SOURCE DOCUMENT:
Carl Shank • March 15, 2025

Wide Is Beautiful  What makes a typeface beautiful? Aesthetically pleasing fonts or typefaces have differing qualities that make them suitable and beautiful in different contexts and uses. I have chosen six (6) wide or "extended" font faces to highlight the inherent beauty and usability of such type. The samples chosen range from well used Adobe fonts to a specialty antique wide font CARE Typography crafted from an old fashioned type book published by Frederick Nelson Phillips, Inc of New York back in 1945.

Blackoak. Blackoak is an Adobe font face designed by Joy Redick from Adobe Originals. Blackoak has been adapted from proofs of wood type from the collection at the Smithsonian Institution, has slab serifs and extremely wide letterforms. Used sparingly, Blackoak makes an arresting display type.


The  Adobe Originals program started in 1989 as an in-house type foundry at Adobe, brought together to create original typefaces of exemplary design quality, technical fidelity, and aesthetic longevity. Today the Type team's mission is to make sophisticated and even experimental typefaces that explore the possibilities of design and technology. Typefaces released as Adobe Originals are the result of years of work and study, regarded as industry standards for the ambition and quality of their development.



Federal. Designed by Erik van Blokland. From LettError. Instantly recognizable as the voice of a nation, Federal Regular is an amalgam of massive triangular serifs and curvaceous counters. An asset to all documentation whether analog or digital, the high-contrast letters are a proclamation of fiduciary responsibility. In type we trust.


HWT Roman Extended. Designed by Jim Lyles, Miranda Roth, and William Hamilton Page. From Hamilton Wood Type Collection. HWT Roman Extended Fatface is credited to Robert Thorne just after 1800 in England, is considered to be the first type style designed specifically for display, rather than for book work.


English punchcutter and typefounder (1754-1820, North London), designer of the first fat typefaces, founder of the Fann Street Foundry in 1794 and active until his death in 1820, when his foundry was sold to William Thorowgood a few months after his death. Designer of one of the first fat didone typefaces, Thorowgood (1809), and of Thorne Shaded (1820; Thorne Shaded was part of the Reed foundry material, had defective matrices, so Stephenson&Blake had it recut by Karl Gomer in 1938-1940). As metal typeface, Thorowgood was featured in 1953 by Stephenson and Blake. 


Quoting from the typophile wiki: In 1794 Robert Thorne purchased the foundry of Thomas Cottrell, a former employee of the original William Caslon, which had been founded in 1757 when Cottrell and Joseph Jackson were fired in a wage dispute. By 1798 Thorne had replaced all of Cottrell's types with his own designs and in 1801 was the first type founder to begin showing the fat typeface types. He went on to design many popular display typefaces. He also moved the foundry to Fann St. renaming it the Fann Street Foundry. Upon Thorne's death in 1820 the foundry was purchased at auction by William Thorowgood using money he had won in a lottery though he was never involved in the type founding business. Subsequently many of the types identified as Thorowgood's are actually the designs of Robert Thorne. Author of Specimen of Printing types (1794, 1803, 1814). (Information from https://luc.devroye.org/fonts-24776.html)



Hamilton Wood Type Collection, established in 2012, is a joint venture between P22 Type Foundry and the Hamilton Wood Type & Printing Museum. The founding goal was to safeguard a typographic era and make classic wood type designs available as digital fonts for modern audiences.

GIVEN INFORMATION:
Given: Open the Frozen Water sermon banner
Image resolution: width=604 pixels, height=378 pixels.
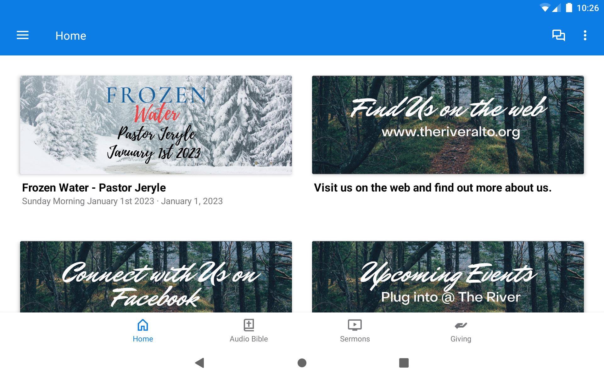Looking at the screenshot, I should point(156,125).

EXERCISE: Can you reproduce, word for word, everything in the article on wide typefaces from "The  Adobe Originals" down to "of their development."?

THE RESULT:
The  Adobe Originals program started in 1989 as an in-house type foundry at Adobe, brought together to create original typefaces of exemplary design quality, technical fidelity, and aesthetic longevity. Today the Type team's mission is to make sophisticated and even experimental typefaces that explore the possibilities of design and technology. Typefaces released as Adobe Originals are the result of years of work and study, regarded as industry standards for the ambition and quality of their development.